As far as REIT sectors are concerned, it is interesting to note that RNP heavily emphasizes some of the most inflation-protected sectors like industrial, infrastructure, and apartments. Overall, though, the REIT portfolio does appear to be nicely diversified.
As for the slightly over 50% of the fund (currently) in preferred stocks and other fixed-income securities, this portion of the fund comes almost uniformly from non-real estate issuers like banks and insurance companies.
With yields of 5-8%, these fixed-income securities are a nice buffer against rising interest rates, because the effective interest rate on RNP’s debt can rise substantially without reaching the preferreds’ yields on cost.
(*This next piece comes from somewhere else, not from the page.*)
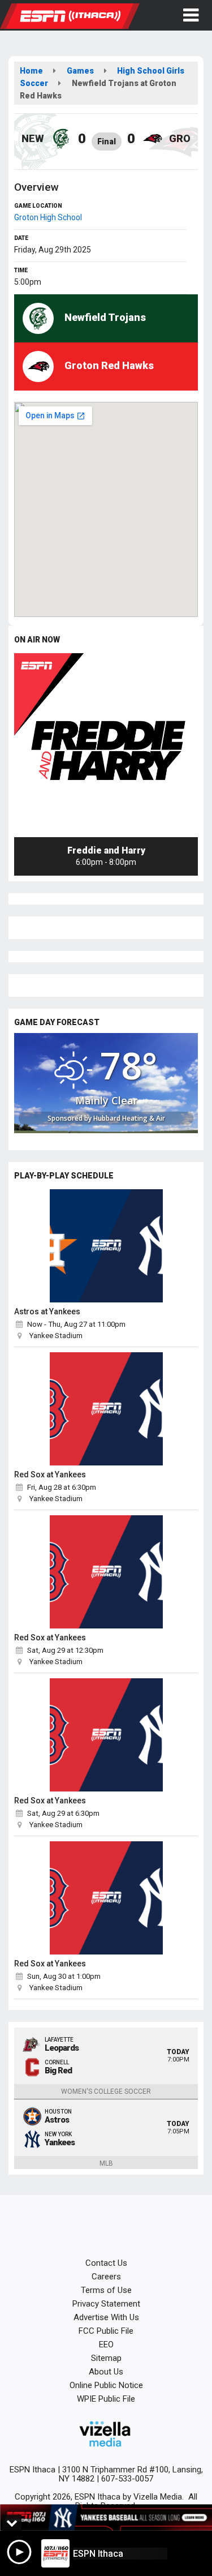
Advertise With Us (106, 2317)
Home (31, 70)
This maintains a spread between RNP’s debt and asset yields.
Speaking of debt, RNP utilized leverage just shy of 30% (29.73%) of assets at the end of January, which was down slightly from the 31.9% leverage at the end of December.
At the end of December, over 80% of debt featured fixed interest rates, which puts a ceiling on the increase in interest expenses this year. Since half of the fund is in fixed-income securities, having ~80% of debt at fixed interest rates strikes me as being a conservative way to use leverage.
Also comforting is the fact that the remaining term on interest rate swaps, which keep interest costs fixed for a period of time, is over three years.
Comparison To Peers
Two of RNP’s closest peers that are not managed by Cohen & Steers would be:
- Nuveen Real Estate Income Fund (JRS)
- Neuberger Berman Real Estate Securities Income Fund (NRO)
Compared to these two, RNP has produced stunningly superior total return performance over its lifetime:
RNP also enjoys the lowest expense ratio of the three CEFs while also sporting the highest leverage.
Expense Ratio | Leverage | |
RNP | 1.33% | 29.7% |
JRS | 1.75% | 27.9% |
NRO | 2.06% | 26.9% |
Interestingly, RNP also has the highest exposure to preferreds at 50%, compared to JRS and NRO at about 35%.
Bottom Line
When it comes to publicly traded real estate, Cohen & Steers are generally the best and most reliable managers out there. Rather than being jacks of all trades, they specialize in real estate. It makes sense, then, that one of their actively managed CEFs would outperform other real estate funds and ETFs over the long term.
For income investors and total return investors alike, RNP looks like a great buy right now.